In case you’re wondering, the picture above is “an intricate drawing of eternity.” But it’s not the work of a human artist; it’s the creation of BigSleep, the latest amazing example of generative artificial intelligence (A.I.) in action.
A bit like a visual version of text-generating A.I. model GPT-3, BigSleep is capable of taking any text prompt and visualizing an image to fit the words. That could be something esoteric like eternity, or it could be a bowl of cherries, or a beautiful house (the latter of which can be seen below.) Think of it like a Google Images search — only for pictures that have never previously existed.
How BigSleep works
“At a high level, BigSleep works by combining two neural networks: BigGAN and CLIP,” Ryan Murdock, BigSleep’s 23-year-old creator, a student studying cognitive neuroscience at the University of Utah, told Digital Trends.
The first of these, BigGAN, is a system created by Google that takes in random noise and outputs images. BigGAN is a generative adversarial network: A pair of dueling neural networks that carry out what Murdock calls an “adversarial tug-of-war” between an image-generating network and a discriminator network. Over time, the interaction between generator and discriminator results in improvements being made to both neural networks.
CLIP, meanwhile, is a neural net made by OpenAI that has been taught to match images and descriptions. Give CLIP text and images, and it will attempt to figure out how well they match and give them a score accordingly.
By combining the two, Murdock explained that BigSleep searches through BigGAN’s outputs for images that maximize CLIP’s scoring. It then slowly tweaks the noise input in BigGAN’s generator until CLIP says that the images that are produced match the description. Generating an image to match a prompt takes about three minutes in total.
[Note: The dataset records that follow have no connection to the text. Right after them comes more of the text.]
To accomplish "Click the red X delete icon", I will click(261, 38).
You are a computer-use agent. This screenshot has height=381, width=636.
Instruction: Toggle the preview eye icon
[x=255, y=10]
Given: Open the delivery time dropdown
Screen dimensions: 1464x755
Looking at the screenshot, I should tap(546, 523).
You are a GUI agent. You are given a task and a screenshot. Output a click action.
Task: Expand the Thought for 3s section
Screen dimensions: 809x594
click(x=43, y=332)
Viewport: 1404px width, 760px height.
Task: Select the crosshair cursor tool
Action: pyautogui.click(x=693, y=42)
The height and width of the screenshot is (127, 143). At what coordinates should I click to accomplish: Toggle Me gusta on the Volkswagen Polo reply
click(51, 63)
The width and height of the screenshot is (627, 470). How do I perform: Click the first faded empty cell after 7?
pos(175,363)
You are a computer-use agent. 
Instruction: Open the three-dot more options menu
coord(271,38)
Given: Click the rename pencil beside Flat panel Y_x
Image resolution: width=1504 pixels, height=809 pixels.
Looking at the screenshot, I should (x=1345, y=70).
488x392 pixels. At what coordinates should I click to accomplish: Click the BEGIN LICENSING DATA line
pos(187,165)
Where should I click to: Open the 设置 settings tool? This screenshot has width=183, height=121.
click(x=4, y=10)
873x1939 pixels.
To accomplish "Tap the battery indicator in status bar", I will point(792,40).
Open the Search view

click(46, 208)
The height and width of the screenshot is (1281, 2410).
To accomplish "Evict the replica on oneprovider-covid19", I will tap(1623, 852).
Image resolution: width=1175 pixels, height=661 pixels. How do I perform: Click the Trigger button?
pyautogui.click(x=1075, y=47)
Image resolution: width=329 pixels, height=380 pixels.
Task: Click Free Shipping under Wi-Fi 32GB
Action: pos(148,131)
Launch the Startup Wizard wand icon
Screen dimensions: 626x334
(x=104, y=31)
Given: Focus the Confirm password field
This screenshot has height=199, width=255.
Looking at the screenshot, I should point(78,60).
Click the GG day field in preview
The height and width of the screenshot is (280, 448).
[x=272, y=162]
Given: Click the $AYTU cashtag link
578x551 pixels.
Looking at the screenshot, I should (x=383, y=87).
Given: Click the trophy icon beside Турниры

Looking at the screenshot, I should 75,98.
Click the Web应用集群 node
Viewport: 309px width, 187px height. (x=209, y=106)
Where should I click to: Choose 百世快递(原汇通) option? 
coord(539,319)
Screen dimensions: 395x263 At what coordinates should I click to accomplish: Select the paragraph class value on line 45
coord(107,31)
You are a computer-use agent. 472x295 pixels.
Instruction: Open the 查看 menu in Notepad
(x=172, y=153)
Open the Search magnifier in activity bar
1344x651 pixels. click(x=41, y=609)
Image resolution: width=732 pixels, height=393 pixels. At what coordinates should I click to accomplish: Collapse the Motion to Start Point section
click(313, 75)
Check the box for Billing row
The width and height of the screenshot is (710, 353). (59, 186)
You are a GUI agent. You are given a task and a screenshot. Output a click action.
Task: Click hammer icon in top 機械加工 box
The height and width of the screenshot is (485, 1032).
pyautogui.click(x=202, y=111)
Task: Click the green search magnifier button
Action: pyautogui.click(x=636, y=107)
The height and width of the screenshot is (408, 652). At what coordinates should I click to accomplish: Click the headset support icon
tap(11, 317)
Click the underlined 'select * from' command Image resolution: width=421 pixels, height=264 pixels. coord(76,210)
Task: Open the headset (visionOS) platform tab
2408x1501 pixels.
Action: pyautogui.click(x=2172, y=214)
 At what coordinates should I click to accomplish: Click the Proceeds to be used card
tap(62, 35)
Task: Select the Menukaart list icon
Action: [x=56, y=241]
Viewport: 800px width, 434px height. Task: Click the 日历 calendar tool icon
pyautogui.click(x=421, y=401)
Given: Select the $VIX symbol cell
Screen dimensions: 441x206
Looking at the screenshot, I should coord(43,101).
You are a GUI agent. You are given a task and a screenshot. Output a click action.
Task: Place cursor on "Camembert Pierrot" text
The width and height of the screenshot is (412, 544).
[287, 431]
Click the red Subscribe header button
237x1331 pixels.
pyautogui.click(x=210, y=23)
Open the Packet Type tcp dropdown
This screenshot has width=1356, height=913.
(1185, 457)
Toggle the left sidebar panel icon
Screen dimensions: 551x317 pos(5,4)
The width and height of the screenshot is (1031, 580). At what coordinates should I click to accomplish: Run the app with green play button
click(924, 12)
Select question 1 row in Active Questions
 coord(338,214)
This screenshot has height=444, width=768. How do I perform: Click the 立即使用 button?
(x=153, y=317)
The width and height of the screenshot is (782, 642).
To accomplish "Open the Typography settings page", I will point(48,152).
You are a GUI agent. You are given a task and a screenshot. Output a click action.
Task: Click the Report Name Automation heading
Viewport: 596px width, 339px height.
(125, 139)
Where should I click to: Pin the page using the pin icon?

“BigSleep is significant because it can generate a wide variety of concepts and objects fairly well at 512 x 512 pixel resolution,” Murdock said. “Previous work has produced impressive results, but, by my knowledge, much of it has been restricted to lower-resolution images and more everyday objects.”
BigSleep isn’t the first time A.I. has been used to generate images. Its name is reminiscent of DeepDream, an A.I. created by Google engineer Alex Mordvintsev that creates psychedelic imagery using classification models. A GAN-based system was also used to create the A.I. painting sold at auction in 2018 for a massive $432,500. However, it’s certainly a fascinating step forward.
To try out BigSleep for yourself, Murdock suggested checking out his Google Colab notebook regarding the project. There’s a bit of a learning curve involving using the Colab GUI and a few other steps, but it’s free to take for a spin. Other ways of testing it will liekly also open up in the weeks to come. If you’re interested, you can also visit r/MediaSynthesis, where users are posting some of the best images they’ve generated with the system so far.